When I was asked to give you a commencement speech today, I was deeply humbled. The fact that I wasn’t actually asked to give you a commencement speech is the main reason for my humility, although my lack of qualifications also helps. I haven’t invented anything, been a pioneer, starred in a movie franchise, or gotten elected to office, so you might as well stop reading right now because I have nothing inspiring to say.
The fact that you are still reading this just confirms how we all can be delusional.
I only have a limited time that I can devote to your not-commencement speech, so I’ll try to get to the point. Some of you are graduating high school, some college and a few of you, grad school. Well, way to go! You are now ready to learn a few things.
Most of you have already heard your real commencement speaker tell you really helpful advice like “follow your passion”, “do something amazing” or “take some risks”. One speaker I read about decided to pay off everybody’s student loans. Wow. Those speeches sound amazing and really inspiring. Go your own way! Make your mark! Serve the public! Be your travel agent to awesomeland!
These are all great pieces of advice. I hope you do these things because you only get one shot at this life thing and you don’t want to waste this chance. So…listen to those people. They’ve hit it big and actually did get asked to give a speech!
I’m now going to bore you silly. While you are following your passion, also do these things I tell you to do. These things are dull. These things are not risky. These nine things are so blah you may want to claw your ears out when I’m done. Why nine? Because it’s my speech, that’s why:
- SAVE CASH in a bank savings account until it gets to $5000. AND KEEP IT THERE! ALL THE TIME! If you don’t have that (and I didn’t until I was 30) then you will fall into debt (see #5 below). Start with $50 a week into savings. You can do this!
- SAVE FOR RETIREMENT! I don’t care if it’s your new 401(k) account at work, an IRA, Acorns or another bank account. Take your salary, multiply it by 5%, and save that amount. Every six months increase the percentage by 1%. Don’t stop doing it. Future-you will thank young-you.
- RENTERS INSURANCE: If you rent, get renters insurance. I don’t care how little you think your stuff is worth; it’s worth insuring. One stupid roommate leaves a candle burning and then all of your things are gone.
- FLUIDS: The best way to make your car last longer is to zealously change the fluids often. More often than you think, like every 5000 miles. Seriously, it will make your car last a long time.

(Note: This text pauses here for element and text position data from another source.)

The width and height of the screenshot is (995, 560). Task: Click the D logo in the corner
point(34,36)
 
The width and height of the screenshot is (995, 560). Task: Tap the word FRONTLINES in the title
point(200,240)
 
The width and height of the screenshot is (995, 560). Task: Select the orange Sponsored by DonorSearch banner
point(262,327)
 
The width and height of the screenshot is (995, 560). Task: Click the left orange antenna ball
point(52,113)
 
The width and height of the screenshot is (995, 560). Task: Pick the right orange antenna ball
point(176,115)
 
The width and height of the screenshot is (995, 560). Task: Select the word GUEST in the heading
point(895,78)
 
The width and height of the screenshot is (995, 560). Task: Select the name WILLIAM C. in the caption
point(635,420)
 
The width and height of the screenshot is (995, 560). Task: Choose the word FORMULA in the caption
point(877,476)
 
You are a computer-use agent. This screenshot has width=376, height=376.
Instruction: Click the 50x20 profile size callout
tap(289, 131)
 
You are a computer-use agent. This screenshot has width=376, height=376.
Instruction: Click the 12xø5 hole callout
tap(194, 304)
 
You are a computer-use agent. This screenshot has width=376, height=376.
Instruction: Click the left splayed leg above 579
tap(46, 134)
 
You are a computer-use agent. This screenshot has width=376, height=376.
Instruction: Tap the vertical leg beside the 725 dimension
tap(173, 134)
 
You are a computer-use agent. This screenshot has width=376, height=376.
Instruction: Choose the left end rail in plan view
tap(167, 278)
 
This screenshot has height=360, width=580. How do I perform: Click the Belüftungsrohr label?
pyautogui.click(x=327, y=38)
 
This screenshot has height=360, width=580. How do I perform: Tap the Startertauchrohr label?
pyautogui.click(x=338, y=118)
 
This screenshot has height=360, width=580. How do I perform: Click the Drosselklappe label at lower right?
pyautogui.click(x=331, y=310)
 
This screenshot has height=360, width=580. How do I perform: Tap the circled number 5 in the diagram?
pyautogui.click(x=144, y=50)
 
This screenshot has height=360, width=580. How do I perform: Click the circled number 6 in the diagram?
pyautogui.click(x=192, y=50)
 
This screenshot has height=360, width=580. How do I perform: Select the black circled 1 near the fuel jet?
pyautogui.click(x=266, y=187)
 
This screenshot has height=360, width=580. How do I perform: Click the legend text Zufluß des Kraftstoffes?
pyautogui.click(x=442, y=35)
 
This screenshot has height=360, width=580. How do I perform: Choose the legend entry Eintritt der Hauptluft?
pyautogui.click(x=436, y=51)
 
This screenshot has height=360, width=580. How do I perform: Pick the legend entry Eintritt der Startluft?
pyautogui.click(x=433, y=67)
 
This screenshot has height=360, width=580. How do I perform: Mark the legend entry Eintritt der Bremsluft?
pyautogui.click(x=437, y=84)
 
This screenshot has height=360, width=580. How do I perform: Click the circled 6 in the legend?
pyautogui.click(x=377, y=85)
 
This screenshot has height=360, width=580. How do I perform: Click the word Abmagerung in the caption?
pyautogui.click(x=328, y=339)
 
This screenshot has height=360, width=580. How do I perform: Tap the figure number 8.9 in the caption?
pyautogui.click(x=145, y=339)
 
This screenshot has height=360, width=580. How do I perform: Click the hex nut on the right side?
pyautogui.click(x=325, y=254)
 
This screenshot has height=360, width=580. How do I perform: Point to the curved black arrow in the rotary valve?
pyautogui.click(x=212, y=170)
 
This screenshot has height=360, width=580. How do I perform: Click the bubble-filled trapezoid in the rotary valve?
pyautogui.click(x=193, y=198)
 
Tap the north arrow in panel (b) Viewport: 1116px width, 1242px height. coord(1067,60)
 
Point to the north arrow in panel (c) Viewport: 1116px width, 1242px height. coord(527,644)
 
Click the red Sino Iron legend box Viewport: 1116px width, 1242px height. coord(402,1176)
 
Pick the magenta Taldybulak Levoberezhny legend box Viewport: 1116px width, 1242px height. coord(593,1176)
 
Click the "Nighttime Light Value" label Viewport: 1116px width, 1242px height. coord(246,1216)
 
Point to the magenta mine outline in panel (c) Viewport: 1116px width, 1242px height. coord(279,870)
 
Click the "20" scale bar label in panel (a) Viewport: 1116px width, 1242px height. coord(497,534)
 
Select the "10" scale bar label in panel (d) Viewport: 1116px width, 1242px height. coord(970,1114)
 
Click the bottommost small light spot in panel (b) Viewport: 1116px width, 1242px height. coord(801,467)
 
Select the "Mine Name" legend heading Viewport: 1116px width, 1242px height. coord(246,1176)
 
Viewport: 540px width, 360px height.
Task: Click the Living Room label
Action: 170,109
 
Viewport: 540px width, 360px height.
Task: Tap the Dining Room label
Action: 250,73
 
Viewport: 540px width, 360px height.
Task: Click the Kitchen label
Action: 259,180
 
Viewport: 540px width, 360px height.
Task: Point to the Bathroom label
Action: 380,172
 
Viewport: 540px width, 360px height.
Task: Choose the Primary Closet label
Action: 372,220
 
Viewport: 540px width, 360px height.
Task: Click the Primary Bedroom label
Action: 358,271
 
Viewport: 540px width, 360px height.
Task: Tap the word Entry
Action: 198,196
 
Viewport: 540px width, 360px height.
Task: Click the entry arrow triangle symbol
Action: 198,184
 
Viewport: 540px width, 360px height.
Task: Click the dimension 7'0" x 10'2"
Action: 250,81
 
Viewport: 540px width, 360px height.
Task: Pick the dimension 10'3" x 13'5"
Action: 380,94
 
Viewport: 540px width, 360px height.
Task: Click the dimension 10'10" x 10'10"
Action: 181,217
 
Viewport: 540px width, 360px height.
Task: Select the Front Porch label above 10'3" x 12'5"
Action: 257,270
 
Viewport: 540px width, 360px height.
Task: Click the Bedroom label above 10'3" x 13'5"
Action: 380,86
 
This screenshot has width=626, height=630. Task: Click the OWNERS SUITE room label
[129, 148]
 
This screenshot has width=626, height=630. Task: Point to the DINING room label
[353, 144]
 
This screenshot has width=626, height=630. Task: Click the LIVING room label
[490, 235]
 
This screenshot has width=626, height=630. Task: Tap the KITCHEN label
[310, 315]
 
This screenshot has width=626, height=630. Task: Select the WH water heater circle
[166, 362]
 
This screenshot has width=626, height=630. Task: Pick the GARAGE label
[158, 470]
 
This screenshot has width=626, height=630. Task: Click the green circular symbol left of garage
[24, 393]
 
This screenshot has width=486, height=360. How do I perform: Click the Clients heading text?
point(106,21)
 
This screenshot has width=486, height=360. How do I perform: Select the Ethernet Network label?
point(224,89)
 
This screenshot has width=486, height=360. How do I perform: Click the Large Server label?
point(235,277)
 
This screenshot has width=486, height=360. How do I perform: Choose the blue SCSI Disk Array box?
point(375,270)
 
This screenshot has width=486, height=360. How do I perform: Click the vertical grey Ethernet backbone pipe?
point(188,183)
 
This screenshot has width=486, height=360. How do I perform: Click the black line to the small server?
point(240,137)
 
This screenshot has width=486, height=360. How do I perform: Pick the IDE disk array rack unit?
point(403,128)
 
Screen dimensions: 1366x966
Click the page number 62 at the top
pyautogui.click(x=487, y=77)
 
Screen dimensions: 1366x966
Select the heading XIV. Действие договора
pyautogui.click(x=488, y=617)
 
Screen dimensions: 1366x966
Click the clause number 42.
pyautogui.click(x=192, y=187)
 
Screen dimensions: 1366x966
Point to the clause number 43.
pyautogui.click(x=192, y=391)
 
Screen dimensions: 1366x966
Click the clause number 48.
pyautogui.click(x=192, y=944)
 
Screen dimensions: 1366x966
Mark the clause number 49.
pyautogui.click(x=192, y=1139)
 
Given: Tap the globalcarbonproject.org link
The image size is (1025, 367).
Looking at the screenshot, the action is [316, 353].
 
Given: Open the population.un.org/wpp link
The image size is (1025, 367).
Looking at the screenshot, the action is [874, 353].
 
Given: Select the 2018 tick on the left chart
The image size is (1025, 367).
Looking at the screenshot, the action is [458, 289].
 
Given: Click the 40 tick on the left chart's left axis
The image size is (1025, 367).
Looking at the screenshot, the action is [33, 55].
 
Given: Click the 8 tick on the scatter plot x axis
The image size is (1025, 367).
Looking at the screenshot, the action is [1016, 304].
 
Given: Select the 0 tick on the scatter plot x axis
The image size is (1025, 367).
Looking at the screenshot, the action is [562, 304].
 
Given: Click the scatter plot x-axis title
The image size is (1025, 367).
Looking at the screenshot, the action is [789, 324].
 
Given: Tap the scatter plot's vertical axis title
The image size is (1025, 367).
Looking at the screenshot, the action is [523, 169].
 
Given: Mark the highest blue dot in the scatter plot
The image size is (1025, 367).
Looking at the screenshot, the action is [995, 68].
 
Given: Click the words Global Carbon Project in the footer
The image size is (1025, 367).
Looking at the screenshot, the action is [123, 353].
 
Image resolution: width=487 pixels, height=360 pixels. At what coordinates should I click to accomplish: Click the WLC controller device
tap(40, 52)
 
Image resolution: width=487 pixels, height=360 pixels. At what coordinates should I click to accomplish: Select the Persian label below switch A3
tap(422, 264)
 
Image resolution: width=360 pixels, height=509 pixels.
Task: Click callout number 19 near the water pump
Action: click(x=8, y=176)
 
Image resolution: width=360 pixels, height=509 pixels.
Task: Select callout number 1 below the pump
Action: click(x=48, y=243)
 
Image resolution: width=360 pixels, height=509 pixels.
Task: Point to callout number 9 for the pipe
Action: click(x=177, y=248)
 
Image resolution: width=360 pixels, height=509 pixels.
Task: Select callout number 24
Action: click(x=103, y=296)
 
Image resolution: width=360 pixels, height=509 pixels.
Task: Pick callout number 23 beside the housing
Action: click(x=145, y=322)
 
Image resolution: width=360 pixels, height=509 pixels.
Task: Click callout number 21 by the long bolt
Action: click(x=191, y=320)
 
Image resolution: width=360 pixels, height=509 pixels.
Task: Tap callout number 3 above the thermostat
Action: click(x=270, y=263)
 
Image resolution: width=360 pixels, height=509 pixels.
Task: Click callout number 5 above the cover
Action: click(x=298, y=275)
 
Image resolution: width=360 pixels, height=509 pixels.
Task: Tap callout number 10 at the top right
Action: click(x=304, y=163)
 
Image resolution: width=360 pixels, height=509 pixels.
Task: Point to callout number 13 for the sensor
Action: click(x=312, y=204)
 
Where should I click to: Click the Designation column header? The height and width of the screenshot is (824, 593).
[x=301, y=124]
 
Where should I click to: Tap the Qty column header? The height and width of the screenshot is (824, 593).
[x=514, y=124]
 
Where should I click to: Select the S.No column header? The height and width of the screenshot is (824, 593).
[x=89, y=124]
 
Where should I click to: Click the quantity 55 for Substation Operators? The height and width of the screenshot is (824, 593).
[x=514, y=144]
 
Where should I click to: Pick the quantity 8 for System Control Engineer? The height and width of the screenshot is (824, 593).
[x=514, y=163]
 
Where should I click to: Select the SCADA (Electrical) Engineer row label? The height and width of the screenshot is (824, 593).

- AVOID DEBT! Gosh, this is boring advice, but nothing will make you have a better life long-term than to be debt-averse. Yes, some day you will buy a car or a house with debt, but man, oh man, do not get into any other kind of debt! (by the way, if you are going off to college and I hear that you got yourself a credit card, I’m going to punch you in the nose. Don’t do it. Sponge off your parent’s credit card as long as they’ll let you, but don’t do it yourself! Don’t worry about “establishing credit”…that’s credit-card company mumbo-jumbo)
- CHECK your bank accounts and your credit-monitoring service EVERY DAY! What?!! Hey, I know you have the apps on your phone, and don’t tell me you don’t have time! You do. Check them, and set alerts up to tell you when weird things happen. The point is…you are responsible, but you have tools. Aww…am I boring you yet? Shut up. This takes 30 seconds a day.
- Always have HEALTH INSURANCE. Think you can go without it, or you can go with slimmed-down plans? Are you kidding? Do you know what happens if you get sick or injured and you don’t have coverage? You bankrupt your family, that’s what. They will do anything to help you, including spend all of their life savings. Don’t make them do that. Cover yourself. You are not invincible, Sunshine.
- VOTE! Don’t you dare give me some crap excuse like “it’s too hard to register” or “I forgot” or “I’ve got an important thing to do that day”. If you don’t vote, you have just voted for the person you loathe. Old people like me vote, and we are doing terrible things to your generation. Don’t blame us; blame yourself.
- READ! I don’t mean magazines or the scroll at the bottom of Sportscenter. I mean books: novels, biographies, self-help…whatever seems interesting. If you read, you will automatically have a more interesting life. Think of the most interesting person you know…I bet he reads 15 books a year.
Look, I’m all for being passionate, taking a risk, job-hopping or jumping off a mountain. Just remember that the sailor needs to be a slave to her navigation…if she doesn’t know how to navigate, she will never be able to leave the sight of shore. She can follow her passion BECAUSE she’s done the boring things like change her car’s oil and save for her retirement.
Wow, that was riveting. I bet somebody is going to read this and ask me to speak at graduation next year. Well, maybe a middle school, at least.